• _Texte source_
L.M. : – Alors que les prochaines élections arrivent doucement, vous allez bientôt quitter votre poste de députée à la Région et à la FWB. Quel bilan pouvez-vous tirer de manière globale ? 

V.D. : J’ai vécu une expérience extraordinaire. Difficile aussi, avec l’impression d’être sur les bancs de l’unif à devoir ingurgiter énormément de données, de matières nouvelles, de textes légaux à comprendre et analyser alors que je n’ai aucune formation en droit. Il faut apprendre une série de codes, de règles, de nouvelles méthodes de travail. Mais je ne regrette aucunement de m’être lancée. J’ai appris beaucoup de choses et rencontré des gens inspirants. J’ai toujours gardé à l’esprit que nous sommes élus pour représenter tous les Wallons et Wallonnes et j’ai taché, tout au long de mon mandat, de rester en contact constant et direct avec le terrain.

L.M. : – Quels sont les points positifs et négatifs de ce poste ? 

V.D. : Points négatifs pour commencer :

Je pensais arriver dans un milieu empreint de sagesse, où l’on prend le temps de la réflexion … Mais non, le milieu est compétitif, très complexe ; les différentes compétences à traiter sont immenses et les crises successives ont bousculé le programme et imposé un travail dans l’urgence.

Je trouve pénible de devoir « assister » aux égos qui se bousculent, d’être soumise à des contraintes court-termistes et particratiques, parfois au détriment de l’intérêt commun.

Le conservatisme du MR me sidère, l’opportunisme du groupe CdH/LE qui n’a changé que de nom ne m’étonne pas vraiment, la difficulté du PS à remettre en question certaines pratiques me désole et les manipulations et coups de canifs à la vérité du PTB m’énervent. Le temps perdu à débattre avec certains députés qui s’écoutent « blablater » est fatigant.

Les points positifs sont heureusement nombreux  :

Le travail en équipe ! La bienveillance qui règne dans mon groupe politique.

L’éthique rigoureuse que le groupe Ecolo s’impose dans sa façon de travailler.

Le rôle de présidence de la Commission Enfance-Santé, Culture, Médias et Droits de Femmes, au Parlement de la Fédération Wallonie-Bruxelles, que J’ai dû assumer du jour au lendemain, sans y être préparée. C’était un gros défi pour moi qui n’aime ni être filmée ni prendre la parole en public, alors que je passe des journées entières en commission devant une caméra 😉  Ce poste m’a obligée à me dépasser et m’a permis d’acquérir énormément de nouvelles connaissances et compétences, que j’emporte avec moi pour d’autres projets.

• _Consigne A_
Relevez tous les partis ou groupes politiques nommés dans l'entretien.
Le texte et les enregistrements n'ont aucun rapport entre eux.

• _Données à traiter_

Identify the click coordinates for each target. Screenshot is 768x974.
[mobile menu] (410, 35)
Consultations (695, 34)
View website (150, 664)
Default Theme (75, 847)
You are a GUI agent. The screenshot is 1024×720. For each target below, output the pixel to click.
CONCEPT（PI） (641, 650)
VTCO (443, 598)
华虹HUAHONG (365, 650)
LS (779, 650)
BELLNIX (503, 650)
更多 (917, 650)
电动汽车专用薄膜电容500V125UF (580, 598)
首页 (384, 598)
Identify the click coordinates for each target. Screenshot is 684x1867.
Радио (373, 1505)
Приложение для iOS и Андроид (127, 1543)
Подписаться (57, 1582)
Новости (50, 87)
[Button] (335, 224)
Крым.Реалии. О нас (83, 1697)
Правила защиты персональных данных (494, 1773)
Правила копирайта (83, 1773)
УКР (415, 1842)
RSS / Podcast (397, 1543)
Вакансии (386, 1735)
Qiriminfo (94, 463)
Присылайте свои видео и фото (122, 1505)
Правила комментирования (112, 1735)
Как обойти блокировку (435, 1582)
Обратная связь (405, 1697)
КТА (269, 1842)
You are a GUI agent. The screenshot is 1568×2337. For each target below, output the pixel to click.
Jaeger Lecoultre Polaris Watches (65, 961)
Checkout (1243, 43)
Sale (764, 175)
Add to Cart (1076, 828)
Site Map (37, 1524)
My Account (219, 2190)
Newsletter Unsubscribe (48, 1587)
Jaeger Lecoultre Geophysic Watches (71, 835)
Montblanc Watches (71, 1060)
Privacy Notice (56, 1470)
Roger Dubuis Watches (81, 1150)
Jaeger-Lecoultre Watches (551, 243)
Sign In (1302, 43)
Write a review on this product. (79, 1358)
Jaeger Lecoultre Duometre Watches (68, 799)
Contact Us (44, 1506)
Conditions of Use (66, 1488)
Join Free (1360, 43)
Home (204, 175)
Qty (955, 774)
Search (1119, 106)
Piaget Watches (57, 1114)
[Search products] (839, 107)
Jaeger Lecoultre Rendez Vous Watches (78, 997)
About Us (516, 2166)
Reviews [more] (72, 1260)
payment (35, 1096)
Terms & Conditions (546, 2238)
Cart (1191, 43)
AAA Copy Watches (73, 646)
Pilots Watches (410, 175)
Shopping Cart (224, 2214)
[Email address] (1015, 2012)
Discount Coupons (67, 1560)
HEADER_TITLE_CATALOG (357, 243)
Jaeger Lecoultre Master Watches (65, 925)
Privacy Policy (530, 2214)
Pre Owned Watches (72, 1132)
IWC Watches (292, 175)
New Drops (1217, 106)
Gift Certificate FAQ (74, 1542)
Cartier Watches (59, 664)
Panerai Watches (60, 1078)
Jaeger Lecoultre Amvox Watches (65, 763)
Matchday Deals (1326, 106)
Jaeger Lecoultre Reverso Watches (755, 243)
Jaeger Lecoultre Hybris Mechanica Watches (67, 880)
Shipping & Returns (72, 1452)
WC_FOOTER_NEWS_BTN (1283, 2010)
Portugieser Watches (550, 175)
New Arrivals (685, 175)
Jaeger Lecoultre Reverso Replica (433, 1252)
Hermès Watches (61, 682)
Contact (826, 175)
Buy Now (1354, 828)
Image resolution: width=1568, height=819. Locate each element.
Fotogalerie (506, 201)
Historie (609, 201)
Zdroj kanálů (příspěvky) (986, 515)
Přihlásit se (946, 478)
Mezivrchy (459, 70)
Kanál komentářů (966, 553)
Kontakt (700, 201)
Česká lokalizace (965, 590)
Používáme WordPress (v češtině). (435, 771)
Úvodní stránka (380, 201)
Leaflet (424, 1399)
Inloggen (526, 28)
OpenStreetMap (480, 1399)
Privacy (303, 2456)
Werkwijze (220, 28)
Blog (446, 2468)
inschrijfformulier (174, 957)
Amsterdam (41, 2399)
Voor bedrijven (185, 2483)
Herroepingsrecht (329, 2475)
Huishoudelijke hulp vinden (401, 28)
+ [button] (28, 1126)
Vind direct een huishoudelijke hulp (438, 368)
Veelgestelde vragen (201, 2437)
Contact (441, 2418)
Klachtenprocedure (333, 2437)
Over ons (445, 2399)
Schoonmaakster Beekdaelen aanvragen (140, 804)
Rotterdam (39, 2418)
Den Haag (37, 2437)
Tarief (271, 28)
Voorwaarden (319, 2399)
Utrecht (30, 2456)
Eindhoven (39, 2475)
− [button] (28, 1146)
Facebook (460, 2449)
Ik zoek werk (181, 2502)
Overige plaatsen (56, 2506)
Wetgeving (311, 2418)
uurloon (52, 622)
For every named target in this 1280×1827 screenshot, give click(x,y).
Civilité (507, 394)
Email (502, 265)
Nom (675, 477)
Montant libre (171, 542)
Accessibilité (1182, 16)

• _Consigne B_
Recopiez sans rien changer le passage des enregistrements qui va de la ligne contenant « Klachtenprocedure (333, 2437) » jusqu'à la fin des enregistrements, bornes comprises.

• _Réponse attendue A_
MR, CdH/LE, PS, PTB, Ecolo

• _Réponse attendue B_
Klachtenprocedure (333, 2437)
Over ons (445, 2399)
Schoonmaakster Beekdaelen aanvragen (140, 804)
Rotterdam (39, 2418)
Den Haag (37, 2437)
Tarief (271, 28)
Voorwaarden (319, 2399)
Utrecht (30, 2456)
Eindhoven (39, 2475)
− [button] (28, 1146)
Facebook (460, 2449)
Ik zoek werk (181, 2502)
Overige plaatsen (56, 2506)
Wetgeving (311, 2418)
uurloon (52, 622)
For every named target in this 1280×1827 screenshot, give click(x,y).
Civilité (507, 394)
Email (502, 265)
Nom (675, 477)
Montant libre (171, 542)
Accessibilité (1182, 16)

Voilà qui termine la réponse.